The memories were faulty. Had to be. This wasn't possible.

Then the familiar scent swam around me, confirming the impossible was indeed possible.

It was Martin Hunt's wife, not Martin Hunt himself, who had used me in that breeding center.

Chapter Nine

"Do we know each other?" Mrs. Hunt's question cut stridently across the babble of noise around us, causing several women in the group to turn and look at me.

"What?" Realizing immediately what I'd done, I blinked and forced surprise into my voice as I added, "Oh, I'm sorry. I was looking at the view. I didn't mean to appear like I was staring." Which, like a greenhorn damn fool, I had been.

"And you are?" Her voice was no less frosty than before, and grated my nerves as sharply as nails down a chalkboard. But it wasn't the voice of the person I'd heard in that place, and it only made my confusion that much stronger.

I gave her my best "no-one-is-home" smile, and held out a hand. "Barbie Jenkins."

She ignored the hand. "I can't recall a Barbie Jenkins on the list. Meryl?"

The woman identified as Meryl looked down her nose at me. Not a bad effort considering I was taller by a good three inches.

"No, there was no Barbie Jenkins on the guest list."

"Oh, that's because I came with a friend."

She raised a too-bushy eyebrow. "And the name of that friend?"

"Quinn O'Conor." I saw no harm in naming him, regardless of what my memories and senses were telling me about this woman. If she'd done the guest list, she'd know he was supposed to be here.

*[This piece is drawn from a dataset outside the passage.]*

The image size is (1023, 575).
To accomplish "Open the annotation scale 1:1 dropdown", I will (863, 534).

Her expression changed fractionally. She sniffed. Haughty didn't even begin to describe the sound. "He's a very generous supporter of the organization."

He was? That was news. But then, nearly everything about Quinn was news to me.

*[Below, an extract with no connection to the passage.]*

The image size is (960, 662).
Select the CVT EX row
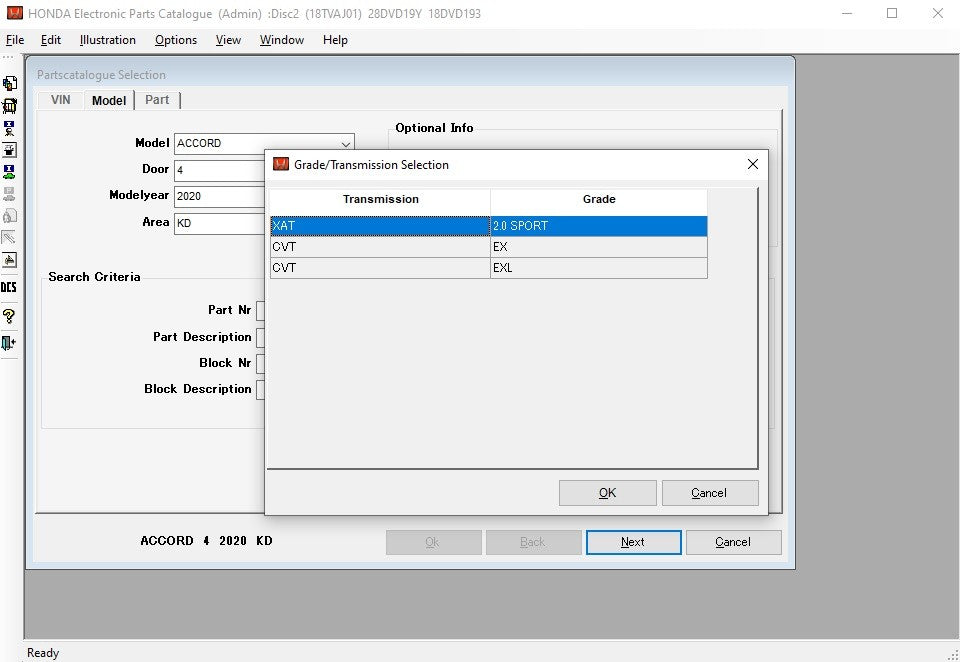point(488,247)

"Very generous," Meryl agreed gravely.

Meaning, obviously, that his choice of dinner partners would be overlooked because of it. If I wasn't so confused, I probably would have laughed at the old cows and their uptight attitudes—something that would surely have endeared me further.

"I'm sure he's going to continue his support," I gushed. "He's always saying what a wonderful—"

"Of course, dear. Thank you." She gave me an oh-so-insincere smile, and returned her attention to her friends.

Summarily dismissed, I quickly turned around and headed back into the crowd. I had no idea what was going on, but the one thing I needed to do was avoid Mrs. Hunt getting suspicious about me.